Agamemnon brought her. . . at the altar: as in the Cypria(Procl.). See also Euripides’ Iphigeneia in Aulisand the introductory speech of his Iphigeneia in Tauris.

Cycnos: not the adversary of Heracles (pp. 82, 90) but a son of Poseidon who ruled at Colonai in the Troad (cf. P. 10. 14. 1 ff). Tenedos was a small island lying off the coast of the Troad.

While. . . offering a sacrifice to Apollo: on Tenedos, following the Cypria(Procl.). Homer mentions the water-snake, hydros, as the cause of his wound, Il. 2. 723. The later tradition varies; in Soph. Philoct. Milf, he is bitten on Chryse, an island near Lemnos, by a serpent guarding the local temple of Athene; or he is bitten where his comrades abandon him, on Lemnos (e.g. Hyg. 102).

the bow of Heracles: Heracles gave it to his father Poias (or to Philoctetes himself) for lighting his pyre, see p. 91 and note.

sending Odysseus and Menelaos: cf. Il. 3. 205 ff.

__RAW DATA__
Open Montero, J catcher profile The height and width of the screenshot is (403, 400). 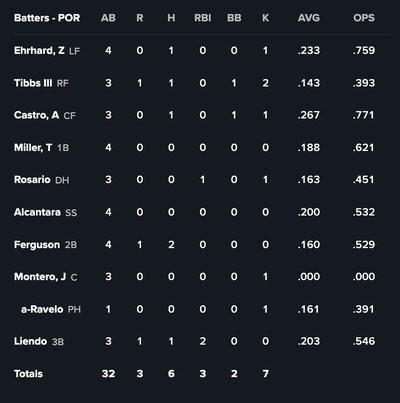(x=40, y=277)
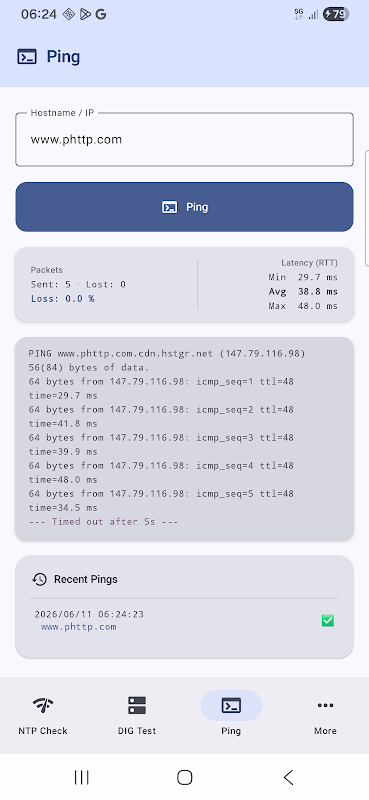Tap the Android back navigation arrow
The height and width of the screenshot is (800, 369).
288,777
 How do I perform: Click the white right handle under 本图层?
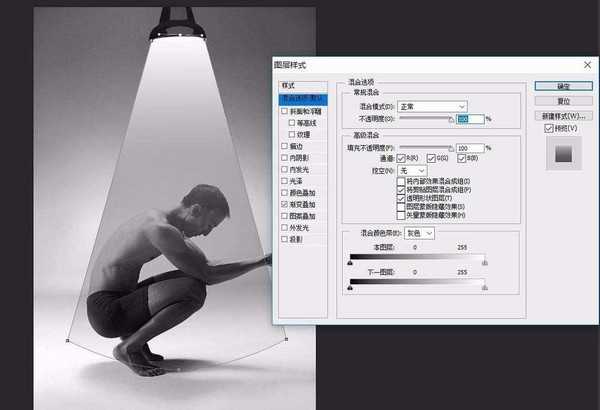coord(485,263)
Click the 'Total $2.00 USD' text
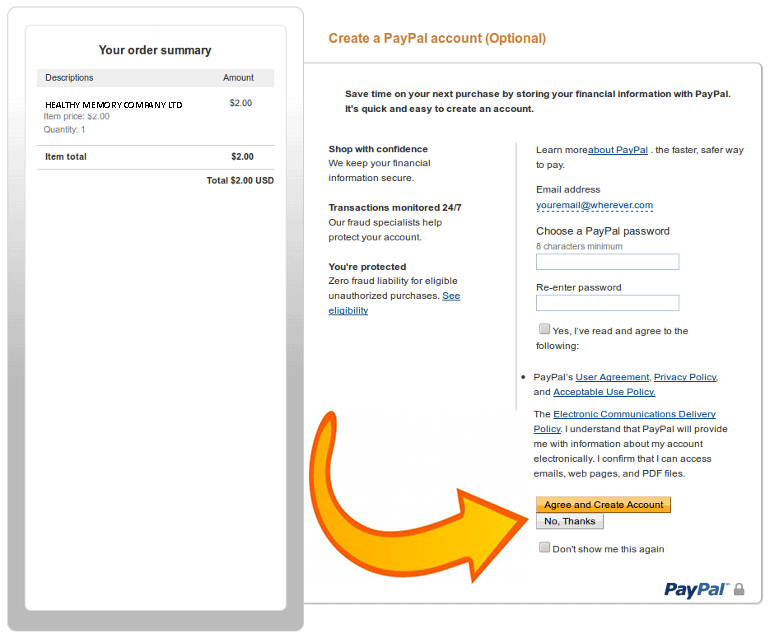Viewport: 770px width, 638px height. pos(240,181)
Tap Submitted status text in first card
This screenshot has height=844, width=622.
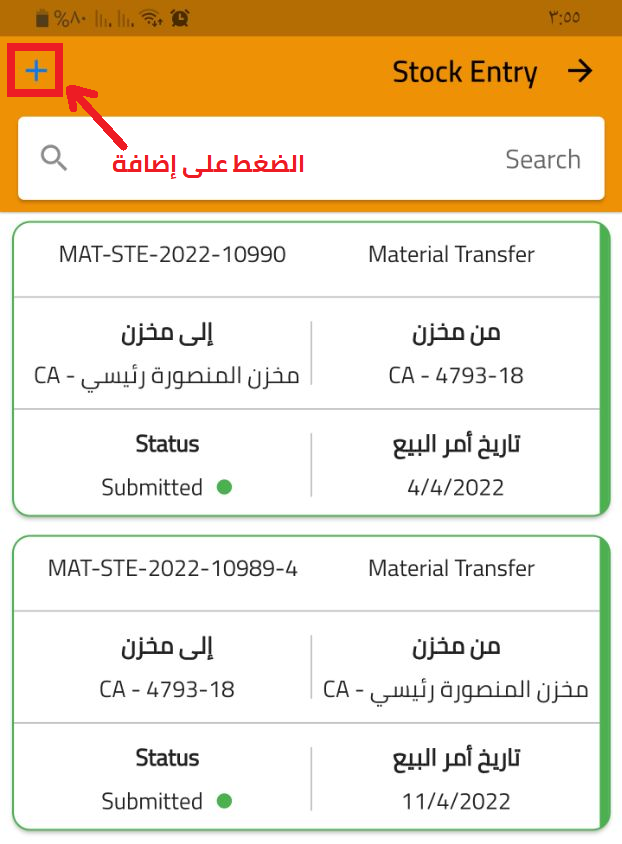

__ACTIONS TO TAKE__
#1 Please return the mythology notes from "Agamemnon brought her." to "(e.g. Hyg. 102).".
#2 According to the mythology notes, are these statements true? (a) The Cycnos named in the notes ruled at Colonai in the Troad. (b) Homer names a serpent guarding a temple of Athene as the cause of the wound. (c) Tenedos was a small island off the coast of the Troad. Answer yes or no for each, and quote the words that decide it.

__SOLUTIONS IN ORDER__
#1
Agamemnon brought her. . . at the altar: as in the Cypria(Procl.). See also Euripides’ Iphigeneia in Aulisand the introductory speech of his Iphigeneia in Tauris.

Cycnos: not the adversary of Heracles (pp. 82, 90) but a son of Poseidon who ruled at Colonai in the Troad (cf. P. 10. 14. 1 ff). Tenedos was a small island lying off the coast of the Troad.

While. . . offering a sacrifice to Apollo: on Tenedos, following the Cypria(Procl.). Homer mentions the water-snake, hydros, as the cause of his wound, Il. 2. 723. The later tradition varies; in Soph. Philoct. Milf, he is bitten on Chryse, an island near Lemnos, by a serpent guarding the local temple of Athene; or he is bitten where his comrades abandon him, on Lemnos (e.g. Hyg. 102).

#2
(a) Yes: "a son of Poseidon who ruled at Colonai in the Troad"
(b) No: "Homer mentions the water-snake, hydros, as the cause of his wound"
(c) Yes: "Tenedos was a small island lying off the coast of the Troad"